PRÉFACE À L’ÉDITION DE POCHE
Notre rapport à la science est à l’évidence devenu ambivalent. Cela peut se voir sous forme condensée en mettant l’une en face de l’autre les deux réalités suivantes : d’une part, la science nous semble constituer, en tant qu’idéalité (c’est-à-dire en tant que démarche de connaissance d’un type très particulier qui permet d’accéder à des connaissances qu’aucune autre démarche ne peut produire), le fondement officiel de notre société, censé remplacer l’ancien socle religieux : nous ne sommes certes pas gouvernés par la science elle-même, mais au nom de quelque chose qui a à voir avec elle. C’est ainsi que dans toutes les sphères de notre vie nous nous trouvons désormais soumis à une multitude d’évaluations, lesquelles ne sont pas prononcées par des prédicateurs religieux ou des idéologues illuminés : elles se présentent désormais comme de simples jugements d’« experts », c’est-à-dire sont censées être effectuées au nom de savoirs et de compétences de type scientifique, et donc, à ce titre, impartiaux et objectifs. Par exemple, sur nos paquets de cigarettes, il n’est pas écrit que fumer déplaît à Dieu ou compromet le salut de notre âme, mais que « fumer tue ». Un discours scientifique, portant sur la santé du corps, a pris la place d’un discours théologique qui, en l’occurrence, aurait plutôt porté sur le salut de l’âme.
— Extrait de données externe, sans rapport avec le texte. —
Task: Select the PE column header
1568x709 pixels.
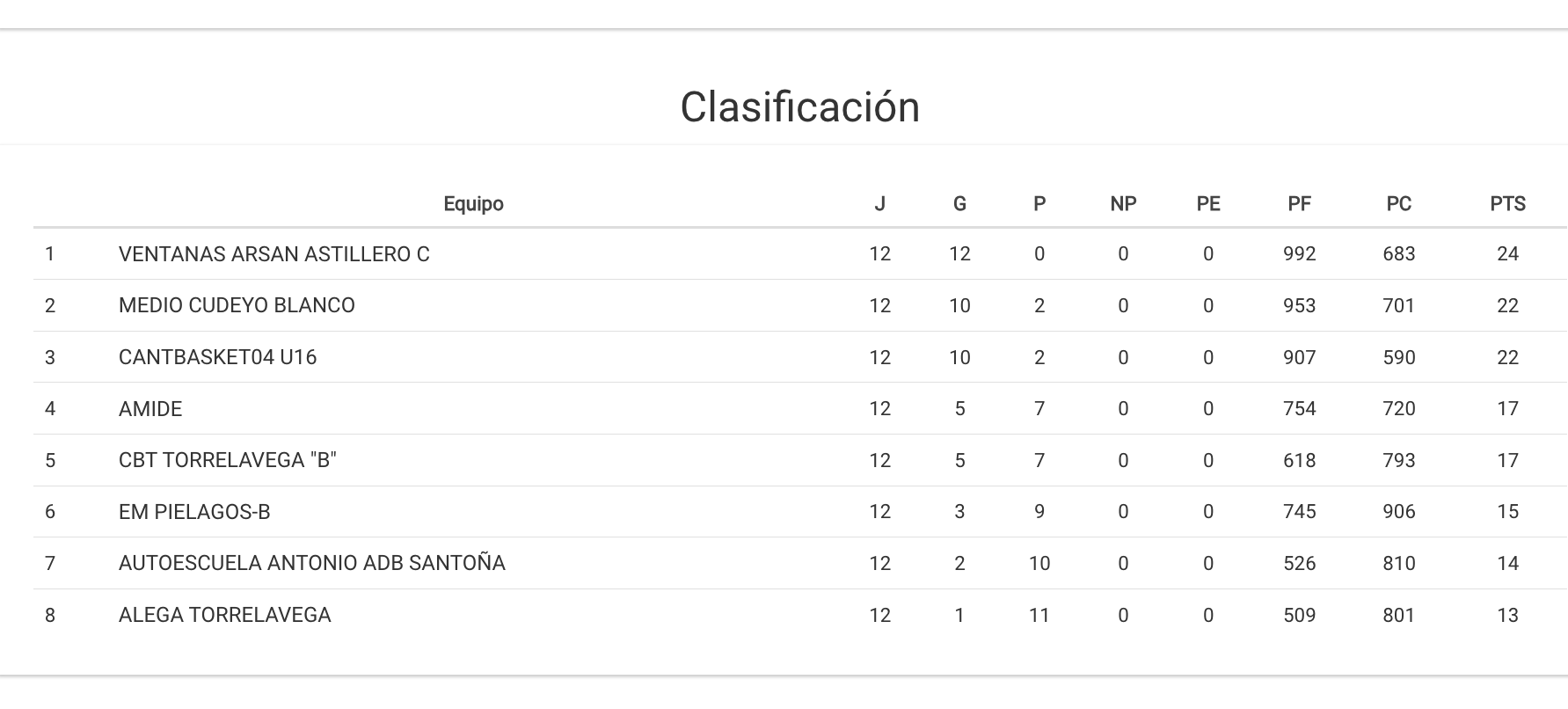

Mais, d’autre part – et c’est ce qui fait toute l’ambiguïté de l’affaire –, la science, dans sa réalité pratique, est questionnée comme jamais, contestée, remise en cause, voire marginalisée. Elle est à la fois objet de désaffection de la part des étudiants (les jeunes, dans presque tous les pays développés, se destinent de moins en moins aux études scientifiques), de méconnaissance effective dans la société (nous devons bien reconnaître que, collectivement, nous ne savons pas trop bien ce qu’est la radioactivité, en quoi consiste un OGM, ce que sont et où se trouvent les quarks, ce qu’implique la théorie de la relativité et ce que dirait l’équation E = mc2 si elle pouvait parler) et, enfin et surtout, elle subit toutes sortes d’attaques, d’ordre philosophique ou d’ordre politique.
Cette ambivalence est accentuée par le fait suivant : notre société doute de plus en plus de l’idée même de vérité. Plus précisément, elle semble parcourue par deux courants de pensée qui semblent contradictoires. Tout d’abord, on y trouve un attachement intense à la véracité, un souci de ne pas se laisser tromper, une détermination à crever les apparences pour atteindre les motivations réelles qui se cachent derrière, bref une attitude de défiance généralisée. Mais à côté de ce désir de véracité, de ce refus d’être dupe, il existe une défiance tout aussi grande à l’égard de la vérité elle-même : la vérité existe-t-elle ? se demande-t-on. Si oui, peut-elle être autrement que relative, subjective, culturelle ? Ce qui est troublant, c’est que ces deux attitudes, l’attachement à la véracité et la suspicion à l’égard de la vérité, qui devraient s’exclure mutuellement, se révèlent en pratique parfaitement compatibles. Elles sont même mécaniquement liées puisque le désir de véracité suffit à enclencher au sein de la société un processus critique qui vient ensuite fragiliser l’assurance qu’il y aurait des vérités sûres. Le fait que l’exigence de véracité et le déni de vérité aillent de pair ne veut toutefois pas dire que ces deux attitudes fassent bon ménage. Car, si vous ne croyez pas à l’existence de la vérité, quelle cause votre désir de véracité servira-t-il ? Ou – pour le dire autrement – en recherchant la véracité, à quelle vérité êtes-vous censé être fidèle ? Il ne s’agit pas là d’une difficulté seulement abstraite ni simplement d’un paradoxe : cette situation entraîne des conséquences concrètes dans la cité réelle et vient nous avertir qu’il y a un risque que certaines de nos activités intellectuelles en viennent à se désagréger.